Date of Award
Master of Science
Seabirds commonly nest colonially on cliffs or inaccessible islands, so that oceanic effects on the quality or quantity of prey fed to chicks more often determine nest success than does terrestrial predation. However, when predators can access nests, impacts can be dramatic. In Kittlitz’s murrelet (KIMU), a rare and recently declining seabird, nests are widely dispersed in poorly accessible areas, growth rates are exceptionally high, and nestling periods are very short. This unique strategy may offset the vulnerability of their ground nests to predators but demands adequate deliveries of high-energy prey. We investigated whether variations in energy content of prey fed to chicks could alter growth rates and resulting duration of exposure to predators, and whether extending predator exposure had important effects on nest success. From 2009‒2016, we measured fish length with cameras, modeled prey energy content from chick energy needs, and measured chick growth rate and nest survival. We monitored an average 17 nests/year (139 total), of which 49% were depredated (almost all by red fox) and 25% survived to fledging. Prey were mainly Pacific sand lance (80%) and capelin (19%), with capelin having 2.3× higher energy per unit length. In a year of slow growth, sand lance energy density needed to increase by 31% from 4.29 to 5.64 kJ/g (within published values), or the proportion of capelin in the diet needed to increase from 5.6% to 27.2%, to achieve maximum chick growth.

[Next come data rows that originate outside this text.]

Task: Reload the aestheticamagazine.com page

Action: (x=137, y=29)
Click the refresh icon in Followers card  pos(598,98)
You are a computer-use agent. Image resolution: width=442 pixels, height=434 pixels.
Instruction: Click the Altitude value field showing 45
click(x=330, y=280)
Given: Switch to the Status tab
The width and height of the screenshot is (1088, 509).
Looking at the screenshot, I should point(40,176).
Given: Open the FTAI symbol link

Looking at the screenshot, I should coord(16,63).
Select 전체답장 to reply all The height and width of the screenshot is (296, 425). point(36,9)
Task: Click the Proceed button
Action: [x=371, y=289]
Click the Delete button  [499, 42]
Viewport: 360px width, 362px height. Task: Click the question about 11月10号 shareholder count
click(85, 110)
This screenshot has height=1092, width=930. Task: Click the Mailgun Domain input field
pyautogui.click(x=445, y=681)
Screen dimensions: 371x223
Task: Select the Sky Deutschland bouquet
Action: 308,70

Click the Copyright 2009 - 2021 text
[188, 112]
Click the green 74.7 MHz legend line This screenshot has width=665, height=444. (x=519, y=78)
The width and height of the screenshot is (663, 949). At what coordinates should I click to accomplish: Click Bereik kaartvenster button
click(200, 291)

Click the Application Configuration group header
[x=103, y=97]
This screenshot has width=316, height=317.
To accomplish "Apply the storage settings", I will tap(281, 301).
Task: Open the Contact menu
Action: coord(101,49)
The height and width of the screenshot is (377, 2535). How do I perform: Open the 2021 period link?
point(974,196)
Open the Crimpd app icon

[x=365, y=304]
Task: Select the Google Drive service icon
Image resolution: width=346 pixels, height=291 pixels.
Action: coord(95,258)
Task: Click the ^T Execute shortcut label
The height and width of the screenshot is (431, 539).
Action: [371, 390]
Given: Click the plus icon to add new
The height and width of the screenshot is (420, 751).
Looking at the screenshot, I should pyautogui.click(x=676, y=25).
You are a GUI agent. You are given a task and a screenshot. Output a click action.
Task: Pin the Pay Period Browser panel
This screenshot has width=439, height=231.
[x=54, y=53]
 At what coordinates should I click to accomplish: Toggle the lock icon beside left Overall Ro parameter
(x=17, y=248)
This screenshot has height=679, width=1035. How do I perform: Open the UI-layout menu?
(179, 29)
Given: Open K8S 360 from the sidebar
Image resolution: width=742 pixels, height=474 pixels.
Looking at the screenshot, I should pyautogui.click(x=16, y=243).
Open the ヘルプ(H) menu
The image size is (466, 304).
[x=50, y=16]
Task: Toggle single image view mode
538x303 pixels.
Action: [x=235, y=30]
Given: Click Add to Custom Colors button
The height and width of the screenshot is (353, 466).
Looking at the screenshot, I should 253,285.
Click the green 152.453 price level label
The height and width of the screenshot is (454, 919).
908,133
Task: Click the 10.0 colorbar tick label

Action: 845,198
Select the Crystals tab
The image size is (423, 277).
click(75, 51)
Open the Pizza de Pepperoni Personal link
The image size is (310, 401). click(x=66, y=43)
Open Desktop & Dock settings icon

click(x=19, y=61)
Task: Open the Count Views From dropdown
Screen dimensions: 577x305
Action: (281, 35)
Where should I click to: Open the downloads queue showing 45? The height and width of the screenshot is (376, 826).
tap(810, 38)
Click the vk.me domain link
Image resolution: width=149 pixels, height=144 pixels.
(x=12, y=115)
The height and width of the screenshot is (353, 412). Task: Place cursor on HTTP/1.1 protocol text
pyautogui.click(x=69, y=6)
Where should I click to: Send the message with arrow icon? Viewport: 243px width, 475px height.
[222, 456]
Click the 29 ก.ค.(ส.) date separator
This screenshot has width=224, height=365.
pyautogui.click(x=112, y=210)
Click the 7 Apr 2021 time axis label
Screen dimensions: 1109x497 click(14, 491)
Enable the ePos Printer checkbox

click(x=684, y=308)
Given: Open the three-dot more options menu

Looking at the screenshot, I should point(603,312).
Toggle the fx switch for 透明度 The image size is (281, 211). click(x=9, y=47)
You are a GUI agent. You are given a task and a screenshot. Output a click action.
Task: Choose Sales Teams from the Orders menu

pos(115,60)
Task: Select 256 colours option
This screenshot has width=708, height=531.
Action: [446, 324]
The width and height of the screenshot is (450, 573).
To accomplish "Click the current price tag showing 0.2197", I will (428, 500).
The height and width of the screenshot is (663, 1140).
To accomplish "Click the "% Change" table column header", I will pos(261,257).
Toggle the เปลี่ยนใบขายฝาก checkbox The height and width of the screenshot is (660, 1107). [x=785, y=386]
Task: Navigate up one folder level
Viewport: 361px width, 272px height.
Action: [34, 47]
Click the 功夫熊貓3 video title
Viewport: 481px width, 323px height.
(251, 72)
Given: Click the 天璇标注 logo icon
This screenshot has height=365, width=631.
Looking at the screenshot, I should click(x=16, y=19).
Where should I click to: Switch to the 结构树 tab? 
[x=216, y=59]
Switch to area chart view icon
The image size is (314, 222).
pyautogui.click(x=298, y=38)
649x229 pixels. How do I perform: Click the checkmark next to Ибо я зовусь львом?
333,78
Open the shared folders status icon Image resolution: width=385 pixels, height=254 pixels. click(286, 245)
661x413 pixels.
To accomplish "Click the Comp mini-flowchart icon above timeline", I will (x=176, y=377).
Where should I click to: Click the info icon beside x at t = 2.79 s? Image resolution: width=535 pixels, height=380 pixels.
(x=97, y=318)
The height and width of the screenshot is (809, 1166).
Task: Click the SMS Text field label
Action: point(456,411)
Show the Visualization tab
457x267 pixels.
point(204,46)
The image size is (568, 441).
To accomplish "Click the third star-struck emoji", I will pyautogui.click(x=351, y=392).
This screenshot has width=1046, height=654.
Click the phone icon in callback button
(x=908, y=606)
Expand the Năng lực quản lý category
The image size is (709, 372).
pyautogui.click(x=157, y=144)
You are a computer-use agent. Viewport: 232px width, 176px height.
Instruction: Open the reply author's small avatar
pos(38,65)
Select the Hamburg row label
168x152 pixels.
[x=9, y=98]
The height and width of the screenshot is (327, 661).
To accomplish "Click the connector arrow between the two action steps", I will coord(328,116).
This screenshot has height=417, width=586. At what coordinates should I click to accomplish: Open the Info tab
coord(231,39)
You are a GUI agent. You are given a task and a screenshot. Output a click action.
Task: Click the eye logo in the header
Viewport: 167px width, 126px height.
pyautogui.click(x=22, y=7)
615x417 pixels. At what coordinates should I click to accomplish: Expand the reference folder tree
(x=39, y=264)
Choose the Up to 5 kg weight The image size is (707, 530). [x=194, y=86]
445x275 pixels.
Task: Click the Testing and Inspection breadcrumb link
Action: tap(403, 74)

Adults could supply the energy required for maximum growth by delivering only 1.9 capelin/day versus 5.5 sand lance. Slow growth increased time to fledging by 5 days. This extended exposure to predation could decrease overall nest survival from 14.2% to 13.1%, a relative decrease of 7.7%. With reported breeding propensity of KIMU averaging only 20% and sometimes much lower (range 5 to 45%), even small effects on nest success may be consequential. Although direct predation was the main limitation to nest success, effects of ocean conditions on prey quantity and quality can have overriding effects in some years, and apparently small but substantive indirect effects in other years by mediating exposure to predation. Continued climate warming that adversely affects availability of high-energy fish and allows range expansion of terrestrial predators may have disproportionate effects on species such as KIMU with accessible nests and demands for energy-rich prey.